Target pointing data
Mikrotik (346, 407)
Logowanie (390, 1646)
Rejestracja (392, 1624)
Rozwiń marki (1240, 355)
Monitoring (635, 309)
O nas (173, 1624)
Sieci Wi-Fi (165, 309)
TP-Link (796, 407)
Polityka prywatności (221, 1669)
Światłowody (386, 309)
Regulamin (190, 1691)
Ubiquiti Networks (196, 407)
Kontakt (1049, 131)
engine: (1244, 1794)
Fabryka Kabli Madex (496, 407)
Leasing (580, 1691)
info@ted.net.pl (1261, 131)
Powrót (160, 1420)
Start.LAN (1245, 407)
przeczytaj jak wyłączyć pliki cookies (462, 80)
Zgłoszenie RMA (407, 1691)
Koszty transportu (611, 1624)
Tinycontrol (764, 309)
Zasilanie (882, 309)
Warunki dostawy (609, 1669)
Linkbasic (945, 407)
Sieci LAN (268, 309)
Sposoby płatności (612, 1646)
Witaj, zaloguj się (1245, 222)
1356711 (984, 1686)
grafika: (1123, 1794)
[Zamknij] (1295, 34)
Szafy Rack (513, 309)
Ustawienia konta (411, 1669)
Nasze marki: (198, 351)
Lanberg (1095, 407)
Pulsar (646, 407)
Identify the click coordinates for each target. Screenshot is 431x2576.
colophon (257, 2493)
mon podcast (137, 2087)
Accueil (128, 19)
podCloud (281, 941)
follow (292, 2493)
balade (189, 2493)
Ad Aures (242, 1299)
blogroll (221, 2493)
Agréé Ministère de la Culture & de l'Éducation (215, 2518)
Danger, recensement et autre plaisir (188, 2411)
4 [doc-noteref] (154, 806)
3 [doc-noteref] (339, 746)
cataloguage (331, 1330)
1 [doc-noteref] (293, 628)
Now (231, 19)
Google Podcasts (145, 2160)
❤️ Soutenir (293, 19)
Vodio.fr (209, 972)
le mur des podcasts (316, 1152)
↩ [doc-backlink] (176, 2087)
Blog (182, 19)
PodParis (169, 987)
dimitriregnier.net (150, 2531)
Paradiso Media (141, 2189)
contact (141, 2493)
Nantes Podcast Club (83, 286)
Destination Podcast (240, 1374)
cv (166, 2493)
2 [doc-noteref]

→ Directions for this task:
Count the lines above that contain the string "noteref". How many are there? Reply with the number alone.

→ Complete answer:
4